Idle SSH sessions often disappear when a firewall, NAT device, or VPN path removes a quiet connection before the remote shell is finished. Enabling client keepalive makes the local SSH client send periodic protocol-level checks so an otherwise healthy session is less likely to be dropped just because it sat idle for a while.
The OpenSSH client reads command-line options first, then ~/.ssh/config, then /etc/ssh/ssh_config, and uses the first value it gets for each setting. A Host block matches the host name or alias used on the ssh command line, so host-specific entries should appear before broader defaults such as Host *. ServerAliveInterval sends an encrypted check only after the server has been silent for the chosen number of seconds, while ServerAliveCountMax limits how many missed replies are allowed before the client closes the session.

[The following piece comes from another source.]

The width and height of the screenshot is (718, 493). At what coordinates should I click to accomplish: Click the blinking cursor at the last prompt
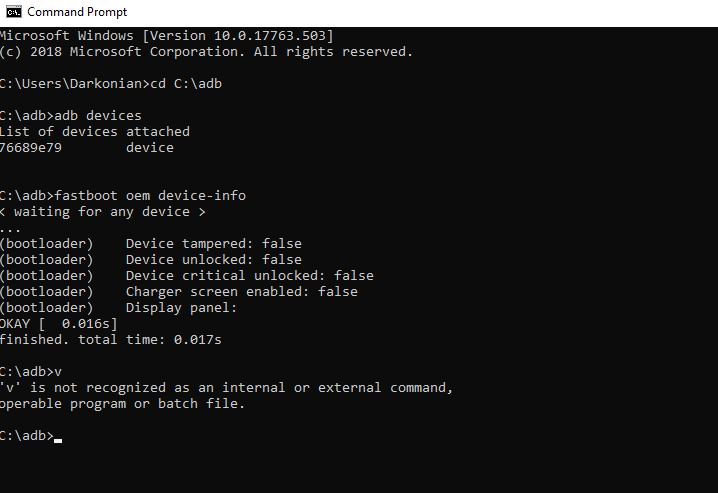(x=59, y=438)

Current OpenSSH clients still leave ServerAliveInterval disabled by default even though TCPKeepAlive remains enabled. That means idle-session protection does not start until a keepalive interval is configured. Check the merged settings with ssh -G before reconnecting, and if the session still drops at the same fixed timeout, the limit is likely being enforced by the server or a network policy instead of the client.
$ mkdir -p ~/.ssh $ chmod 700 ~/.ssh
OpenSSH can ignore per-user configuration or key files when the directory is writable by other users.
$ nano ~/.ssh/config
Use /etc/ssh/ssh_config only when the same keepalive policy must apply to every user on the machine.
Host host.example.net ServerAliveInterval 60 ServerAliveCountMax 3
Replace host.example.net with the host name, IP address, or alias used on the ssh command line.
With ServerAliveInterval 60 and ServerAliveCountMax 3, the client closes the session after about three minutes if the server stops answering keepalive requests.
Use Host * instead of a named destination only when every SSH connection from this client should inherit the same keepalive values.
$ ssh -G host.example.net ##### snipped ##### hostname host.example.net tcpkeepalive yes serveralivecountmax 3 serveraliveinterval 60 ##### snipped #####
ssh -G prints the effective configuration after evaluating the matching Host and Match blocks, then exits.
If serveraliveinterval still shows 0, the wrong host name matched or a broader block took precedence earlier in the file.
$ ssh host.example.net
Client keepalive cannot override a server policy that deliberately closes idle sessions after a fixed limit. If the connection still drops at the same exact timeout, inspect the server-side timeout settings instead.